AWS Database Best Practices: RDS, DynamoDB, and ElastiCache Guide

Technical TL;DR

Database = Application Heart. Wrong choice = re-architecture.

Key takeaways:

---

1. Database Selection Framework

1.1 Relational vs. NoSQL Decision

Start with relational (RDS). Only use NoSQL if specific requirements demand it.

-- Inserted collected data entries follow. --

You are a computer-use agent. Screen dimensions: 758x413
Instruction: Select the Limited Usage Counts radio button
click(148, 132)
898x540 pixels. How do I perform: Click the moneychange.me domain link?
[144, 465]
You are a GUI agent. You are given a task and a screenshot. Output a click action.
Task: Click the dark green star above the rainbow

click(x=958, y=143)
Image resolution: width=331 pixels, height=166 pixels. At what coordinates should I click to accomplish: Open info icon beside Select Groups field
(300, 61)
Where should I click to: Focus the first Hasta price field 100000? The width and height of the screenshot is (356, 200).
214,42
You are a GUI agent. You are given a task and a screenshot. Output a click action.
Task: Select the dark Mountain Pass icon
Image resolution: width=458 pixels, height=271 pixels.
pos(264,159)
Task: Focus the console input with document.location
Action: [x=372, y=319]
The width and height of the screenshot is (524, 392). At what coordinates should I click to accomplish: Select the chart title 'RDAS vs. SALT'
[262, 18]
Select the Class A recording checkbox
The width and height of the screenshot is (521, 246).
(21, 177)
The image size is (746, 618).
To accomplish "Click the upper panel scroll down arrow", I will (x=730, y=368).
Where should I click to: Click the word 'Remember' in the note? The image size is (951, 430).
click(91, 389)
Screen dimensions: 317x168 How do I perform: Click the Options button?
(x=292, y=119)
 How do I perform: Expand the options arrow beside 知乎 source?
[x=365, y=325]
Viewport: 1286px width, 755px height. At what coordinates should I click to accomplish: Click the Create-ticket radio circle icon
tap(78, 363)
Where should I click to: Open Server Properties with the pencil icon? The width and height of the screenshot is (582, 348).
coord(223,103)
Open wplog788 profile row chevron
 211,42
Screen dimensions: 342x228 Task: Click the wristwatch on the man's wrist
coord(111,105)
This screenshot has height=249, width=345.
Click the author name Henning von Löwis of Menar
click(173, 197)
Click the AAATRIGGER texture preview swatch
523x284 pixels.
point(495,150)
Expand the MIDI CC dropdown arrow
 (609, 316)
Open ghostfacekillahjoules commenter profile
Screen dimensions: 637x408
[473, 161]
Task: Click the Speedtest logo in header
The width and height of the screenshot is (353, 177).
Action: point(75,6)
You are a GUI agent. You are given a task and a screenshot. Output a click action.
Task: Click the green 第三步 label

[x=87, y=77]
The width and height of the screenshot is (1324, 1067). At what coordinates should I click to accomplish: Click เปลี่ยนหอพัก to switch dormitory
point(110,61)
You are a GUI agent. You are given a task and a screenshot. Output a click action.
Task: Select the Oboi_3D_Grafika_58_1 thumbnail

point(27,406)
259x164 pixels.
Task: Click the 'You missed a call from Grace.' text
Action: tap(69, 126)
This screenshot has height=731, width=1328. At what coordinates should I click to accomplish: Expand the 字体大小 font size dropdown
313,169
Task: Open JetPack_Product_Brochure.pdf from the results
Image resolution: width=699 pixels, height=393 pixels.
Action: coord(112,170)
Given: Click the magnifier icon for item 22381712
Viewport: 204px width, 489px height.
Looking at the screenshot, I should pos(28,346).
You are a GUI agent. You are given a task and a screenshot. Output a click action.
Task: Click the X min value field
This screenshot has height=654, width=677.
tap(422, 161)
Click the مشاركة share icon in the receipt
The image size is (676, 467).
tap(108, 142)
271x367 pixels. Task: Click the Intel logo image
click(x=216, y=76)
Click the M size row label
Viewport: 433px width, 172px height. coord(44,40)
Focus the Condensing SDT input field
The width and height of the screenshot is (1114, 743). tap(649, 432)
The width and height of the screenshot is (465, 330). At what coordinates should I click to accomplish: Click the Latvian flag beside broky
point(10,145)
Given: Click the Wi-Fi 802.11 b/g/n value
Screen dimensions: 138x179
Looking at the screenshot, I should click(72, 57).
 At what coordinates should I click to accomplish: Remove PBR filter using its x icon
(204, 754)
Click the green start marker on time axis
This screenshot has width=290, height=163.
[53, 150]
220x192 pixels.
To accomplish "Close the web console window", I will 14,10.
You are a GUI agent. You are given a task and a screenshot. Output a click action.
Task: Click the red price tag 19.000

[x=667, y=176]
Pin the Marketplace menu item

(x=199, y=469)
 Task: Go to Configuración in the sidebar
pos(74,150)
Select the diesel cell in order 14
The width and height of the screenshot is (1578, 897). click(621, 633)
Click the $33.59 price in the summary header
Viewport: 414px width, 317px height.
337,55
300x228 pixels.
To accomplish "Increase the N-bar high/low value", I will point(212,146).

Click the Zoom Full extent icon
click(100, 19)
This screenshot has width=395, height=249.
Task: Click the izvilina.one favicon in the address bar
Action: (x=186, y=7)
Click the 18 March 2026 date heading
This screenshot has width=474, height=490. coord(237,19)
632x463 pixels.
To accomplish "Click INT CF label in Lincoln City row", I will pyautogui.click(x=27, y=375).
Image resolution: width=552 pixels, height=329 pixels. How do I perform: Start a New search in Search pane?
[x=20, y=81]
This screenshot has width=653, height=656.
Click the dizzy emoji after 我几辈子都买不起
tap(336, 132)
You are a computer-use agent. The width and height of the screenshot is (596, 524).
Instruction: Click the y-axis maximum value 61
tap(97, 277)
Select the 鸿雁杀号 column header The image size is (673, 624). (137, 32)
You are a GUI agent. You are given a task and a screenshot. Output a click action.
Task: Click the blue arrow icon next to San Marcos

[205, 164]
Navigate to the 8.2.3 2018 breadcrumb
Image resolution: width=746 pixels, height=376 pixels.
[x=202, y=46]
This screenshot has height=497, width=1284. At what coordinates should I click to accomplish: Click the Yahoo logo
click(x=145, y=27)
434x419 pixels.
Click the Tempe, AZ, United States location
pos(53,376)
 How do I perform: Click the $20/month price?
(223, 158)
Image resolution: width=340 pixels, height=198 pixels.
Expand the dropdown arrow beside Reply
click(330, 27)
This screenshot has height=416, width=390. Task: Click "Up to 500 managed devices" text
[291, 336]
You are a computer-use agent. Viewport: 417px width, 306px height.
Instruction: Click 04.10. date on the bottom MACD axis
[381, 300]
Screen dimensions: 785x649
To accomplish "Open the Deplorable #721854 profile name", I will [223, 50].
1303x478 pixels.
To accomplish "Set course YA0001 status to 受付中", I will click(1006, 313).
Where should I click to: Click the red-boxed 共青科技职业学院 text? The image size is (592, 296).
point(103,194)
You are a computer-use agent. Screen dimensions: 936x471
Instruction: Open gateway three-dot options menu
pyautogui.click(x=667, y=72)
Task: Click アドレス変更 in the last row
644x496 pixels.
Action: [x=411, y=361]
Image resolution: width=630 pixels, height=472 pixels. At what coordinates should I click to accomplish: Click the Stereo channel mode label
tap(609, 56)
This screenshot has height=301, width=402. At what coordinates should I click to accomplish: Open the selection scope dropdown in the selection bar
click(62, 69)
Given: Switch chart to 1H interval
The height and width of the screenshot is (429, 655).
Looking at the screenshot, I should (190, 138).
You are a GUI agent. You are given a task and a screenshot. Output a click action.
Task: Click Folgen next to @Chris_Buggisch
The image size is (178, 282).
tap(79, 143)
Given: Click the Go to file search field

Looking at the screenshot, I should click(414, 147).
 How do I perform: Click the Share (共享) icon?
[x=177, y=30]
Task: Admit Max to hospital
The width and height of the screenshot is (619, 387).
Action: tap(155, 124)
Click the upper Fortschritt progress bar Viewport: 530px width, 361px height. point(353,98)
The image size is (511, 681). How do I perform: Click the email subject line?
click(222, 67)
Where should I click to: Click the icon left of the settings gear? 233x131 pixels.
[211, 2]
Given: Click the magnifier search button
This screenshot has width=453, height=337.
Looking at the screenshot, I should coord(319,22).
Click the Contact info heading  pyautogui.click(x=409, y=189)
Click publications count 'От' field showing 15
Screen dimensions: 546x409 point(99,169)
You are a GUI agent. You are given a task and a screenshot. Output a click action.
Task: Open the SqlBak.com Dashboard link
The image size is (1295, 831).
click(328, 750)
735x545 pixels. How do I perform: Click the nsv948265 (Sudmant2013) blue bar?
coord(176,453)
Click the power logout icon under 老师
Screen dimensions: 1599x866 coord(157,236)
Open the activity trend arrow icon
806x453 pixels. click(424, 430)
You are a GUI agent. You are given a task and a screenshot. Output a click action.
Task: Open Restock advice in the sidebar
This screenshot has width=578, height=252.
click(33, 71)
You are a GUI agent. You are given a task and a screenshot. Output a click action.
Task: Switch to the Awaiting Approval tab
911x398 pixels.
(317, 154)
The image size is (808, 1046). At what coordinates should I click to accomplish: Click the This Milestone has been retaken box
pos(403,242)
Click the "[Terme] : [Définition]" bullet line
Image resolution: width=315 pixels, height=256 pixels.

| Requirement | RDS (Relational) | DynamoDB (NoSQL) |

|-------------|------------------|------------------|

| **Structured data, fixed schema** | ✅ Best Choice | ❌ Not designed for |

| **Complex joins, transactions** | ✅ ACID compliant | ❌ No joins |

| **Ad-hoc queries, BI tools** | ✅ SQL standard | ❌ No query language |

| **Single-digit ms latency at any scale** | ❌ Performance degrades | ✅ Consistent performance |

| **Simple access patterns (key-value)** | ⚠️ Overkill | ✅ Optimized for |

| **Auto-scaling writes** | ❌ Manual scaling | ✅ Unlimited scale |

| **Eventual consistency acceptable** | ⚠️ Can be configured | ✅ Default behavior |

1.2 RDS Engine Selection

Choose the right RDS engine based on requirements and team skills.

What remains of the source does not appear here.